Josè Molina – Los Olvidados

Milano - 05/03/2013 : 29/03/2013

La mostra presenta il risultato di un intenso work in progress che comprende una quindicina di opere tecnicamente elaborate che costituiscono l’intera serie Los Olvidados e altre appartenenti alla tematica precedente affrontata (Predatores), affiancate da bozzetti, disegni e stampe, così da riassumere in modo significativo l'intenso lavoro di ricerca svolto dall'artista madrileno.

Informazioni

  • Luogo: FONDAZIONE LUCIANA MATALON
  • Indirizzo: Foro Buonaparte 67 - Milano - Lombardia
  • Quando: dal 05/03/2013 - al 29/03/2013
  • Vernissage: 05/03/2013 ore 18,30
  • Autori: Josè Molina
  • Curatori: Rosetta Gozzini
  • Generi: arte contemporanea, personale
  • Orari: Martedì-sabato ore 10.00 – 19.00
  • Patrocini: dall’ Istituto Cervantes di Milano e dal Consolato di Spagnolo di Milano, in collaborazione con Deodato Arte /Pisacane Arte

Comunicato stampa

Si inaugura martedì 5 marzo 2013 alle 18,30 presso il Museo Fondazione Luciana Matalon la personale dell’artista madrileno Josè Molina dal titolo” Los Olvidados” a cura di Rosetta Gozzini.

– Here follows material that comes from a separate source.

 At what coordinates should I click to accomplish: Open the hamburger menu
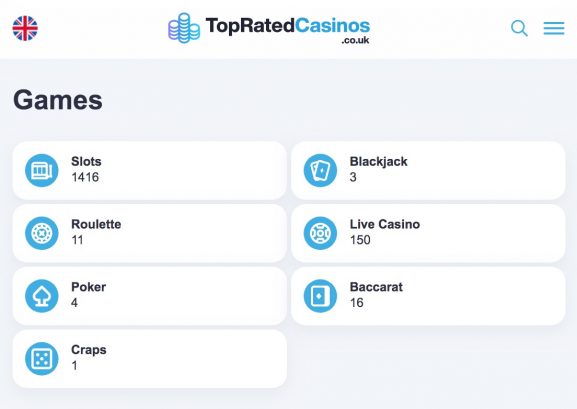click(x=554, y=28)

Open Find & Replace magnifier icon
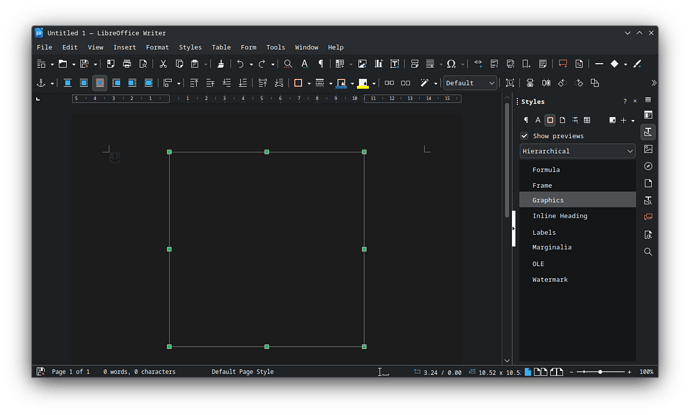[x=288, y=64]
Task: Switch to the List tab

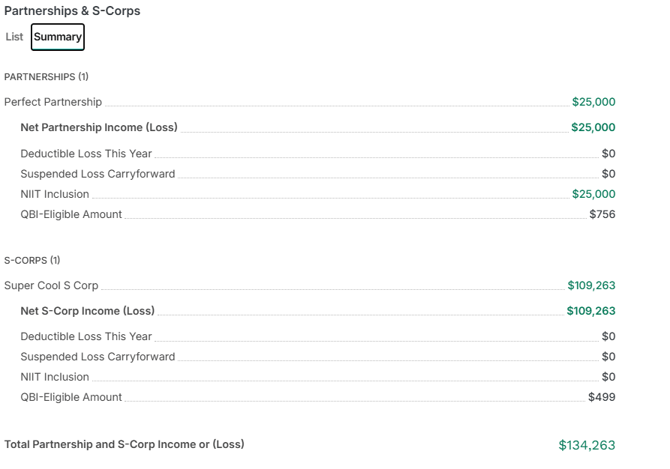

La mostra è patrocinata dall’ Istituto Cervantes di Milano e dal Consolato di Spagnolo di Milano, in collaborazione con Deodato Arte /Pisacane Arte



La mostra presenta il risultato di un intenso work in progress che comprende una quindicina di opere tecnicamente elaborate che costituiscono l’intera serie Los Olvidados e altre appartenenti alla tematica precedente affrontata (Predatores), affiancate da bozzetti, disegni e stampe, così da riassumere in modo significativo l'intenso lavoro di ricerca svolto dall'artista madrileno.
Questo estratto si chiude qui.